Aquí llegó, donde otro no ha llegado,
don Alonso de Ercilla, que el primero,
en un pequeño barco deslastrado,
con sólo diez pasó el Desaguadero
el año cincuenta y ocho entrado
sobre mil y quinientos, por febrero,
a las dos de la tarde, el postrer día
volviendo a la dejada compañía.

Señoras y señores: difícil enhebrar la aguja lúcida para este barbarofonón. La poesía encarna en uno como por azar. Y es que uno no la merece a la palabra. Se la dan porque se la dan. Será cosa de los dioses, pero también del obseso de ser y más ser que anda en el mísero alumbrado que soy yo mismo, ese otro alumbramiento más allá de la madre, de la niñez a la reniñez, del vagido al velorio, y por ahí cosa más de fisiología que de metafísica, más de animal de instante que de loco de eternidad, aunque siempre hice mías unas parcas líneas de Teresa de Ávila, a unos milímetros de Gabriela.

Tengo una grande y determinada determinación de no parar hasta llegar, venga lo que viniere, suceda lo que sucediere, trabaje lo que trabajare, murmure quien murmurare, siquiera me muera en el camino, siquiera se hunda el Mundo.

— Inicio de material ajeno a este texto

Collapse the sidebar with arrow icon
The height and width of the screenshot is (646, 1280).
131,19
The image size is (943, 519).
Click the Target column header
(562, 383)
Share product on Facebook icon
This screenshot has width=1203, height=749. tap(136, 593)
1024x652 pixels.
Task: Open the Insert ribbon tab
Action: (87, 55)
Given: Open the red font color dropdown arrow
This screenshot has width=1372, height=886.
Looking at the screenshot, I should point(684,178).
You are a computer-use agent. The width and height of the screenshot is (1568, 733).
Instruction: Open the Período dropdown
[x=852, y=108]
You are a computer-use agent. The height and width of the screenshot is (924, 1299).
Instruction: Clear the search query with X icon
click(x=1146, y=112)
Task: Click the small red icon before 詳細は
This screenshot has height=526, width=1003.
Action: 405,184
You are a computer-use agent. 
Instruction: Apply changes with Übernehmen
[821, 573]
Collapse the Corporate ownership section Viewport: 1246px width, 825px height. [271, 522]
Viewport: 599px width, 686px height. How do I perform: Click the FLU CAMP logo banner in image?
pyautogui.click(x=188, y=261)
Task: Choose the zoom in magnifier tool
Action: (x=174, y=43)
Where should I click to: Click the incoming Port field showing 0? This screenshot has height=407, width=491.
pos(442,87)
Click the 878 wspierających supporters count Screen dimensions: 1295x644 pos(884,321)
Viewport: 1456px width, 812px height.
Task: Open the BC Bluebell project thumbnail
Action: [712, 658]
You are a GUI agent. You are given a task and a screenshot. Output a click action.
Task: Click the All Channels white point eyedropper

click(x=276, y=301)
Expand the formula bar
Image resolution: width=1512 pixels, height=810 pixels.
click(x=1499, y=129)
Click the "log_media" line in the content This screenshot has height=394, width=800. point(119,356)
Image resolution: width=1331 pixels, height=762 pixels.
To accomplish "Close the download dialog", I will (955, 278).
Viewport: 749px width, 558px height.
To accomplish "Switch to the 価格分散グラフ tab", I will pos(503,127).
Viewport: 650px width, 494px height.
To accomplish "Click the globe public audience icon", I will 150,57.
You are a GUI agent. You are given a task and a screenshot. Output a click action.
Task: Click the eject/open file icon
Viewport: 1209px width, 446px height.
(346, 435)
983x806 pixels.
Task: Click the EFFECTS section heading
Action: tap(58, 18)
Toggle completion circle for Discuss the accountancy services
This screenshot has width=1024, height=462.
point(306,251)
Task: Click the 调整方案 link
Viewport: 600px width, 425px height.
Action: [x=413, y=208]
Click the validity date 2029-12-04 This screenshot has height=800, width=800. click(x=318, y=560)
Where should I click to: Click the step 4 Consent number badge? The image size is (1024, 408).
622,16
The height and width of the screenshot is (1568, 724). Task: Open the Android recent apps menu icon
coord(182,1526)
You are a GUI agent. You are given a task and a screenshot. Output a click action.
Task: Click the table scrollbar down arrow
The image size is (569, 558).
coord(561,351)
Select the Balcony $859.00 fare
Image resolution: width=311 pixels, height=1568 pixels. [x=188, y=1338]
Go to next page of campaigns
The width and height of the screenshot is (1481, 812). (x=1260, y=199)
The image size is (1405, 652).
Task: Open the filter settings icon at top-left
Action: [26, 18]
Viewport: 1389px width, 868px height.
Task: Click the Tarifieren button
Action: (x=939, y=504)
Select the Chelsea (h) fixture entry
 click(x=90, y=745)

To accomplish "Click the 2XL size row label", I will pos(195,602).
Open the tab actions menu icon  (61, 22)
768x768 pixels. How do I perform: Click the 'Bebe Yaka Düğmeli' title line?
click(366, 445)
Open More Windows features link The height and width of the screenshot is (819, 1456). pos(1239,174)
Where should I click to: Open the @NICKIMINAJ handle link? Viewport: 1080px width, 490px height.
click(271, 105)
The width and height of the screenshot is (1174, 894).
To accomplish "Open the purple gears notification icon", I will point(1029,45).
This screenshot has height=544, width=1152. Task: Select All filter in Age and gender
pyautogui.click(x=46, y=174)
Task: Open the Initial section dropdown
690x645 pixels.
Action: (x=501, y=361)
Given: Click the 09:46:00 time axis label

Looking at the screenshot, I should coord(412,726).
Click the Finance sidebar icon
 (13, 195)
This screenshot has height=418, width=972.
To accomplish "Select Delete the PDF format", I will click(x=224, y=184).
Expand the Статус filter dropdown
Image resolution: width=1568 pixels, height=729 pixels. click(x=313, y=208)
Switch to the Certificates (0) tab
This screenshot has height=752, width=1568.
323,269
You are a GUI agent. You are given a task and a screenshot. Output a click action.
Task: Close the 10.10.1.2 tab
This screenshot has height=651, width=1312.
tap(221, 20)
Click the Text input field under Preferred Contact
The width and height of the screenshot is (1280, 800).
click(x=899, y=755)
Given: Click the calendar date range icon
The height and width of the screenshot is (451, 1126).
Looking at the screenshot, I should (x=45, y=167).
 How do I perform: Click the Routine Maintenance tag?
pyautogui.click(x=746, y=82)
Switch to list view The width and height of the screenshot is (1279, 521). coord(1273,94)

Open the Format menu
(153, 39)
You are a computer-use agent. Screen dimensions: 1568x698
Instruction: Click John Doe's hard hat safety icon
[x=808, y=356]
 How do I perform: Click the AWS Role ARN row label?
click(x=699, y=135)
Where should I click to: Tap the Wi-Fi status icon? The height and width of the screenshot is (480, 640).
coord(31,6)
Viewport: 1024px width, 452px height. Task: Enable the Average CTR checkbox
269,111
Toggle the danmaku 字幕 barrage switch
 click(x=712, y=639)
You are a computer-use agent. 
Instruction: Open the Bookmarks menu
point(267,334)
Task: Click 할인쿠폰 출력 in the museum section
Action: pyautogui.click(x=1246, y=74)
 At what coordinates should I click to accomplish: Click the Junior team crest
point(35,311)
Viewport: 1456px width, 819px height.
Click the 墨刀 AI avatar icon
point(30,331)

Lo que quiero decir es que encima de los ochenta —ya destemporalizado y desespacializado— sigo intacto, creo que sigo intacto, nadando en el oleaje de las pubertades cíclicas, de encantamiento en encantamiento y de desollamiento en desollamiento. Nada me desengaña y el mundo me ha hechizado, sin insistir en la cuerda de Quevedo. Ni en la de Huidobro que nos hizo viejóvenes para siempre. No paso de aprendiz y el seso no me dio para letrado, ni menos para el fulgor encandilante de estar aquí. Pónganse en mi caso, es que no lo merezco, ¿qué lo voy a merecer?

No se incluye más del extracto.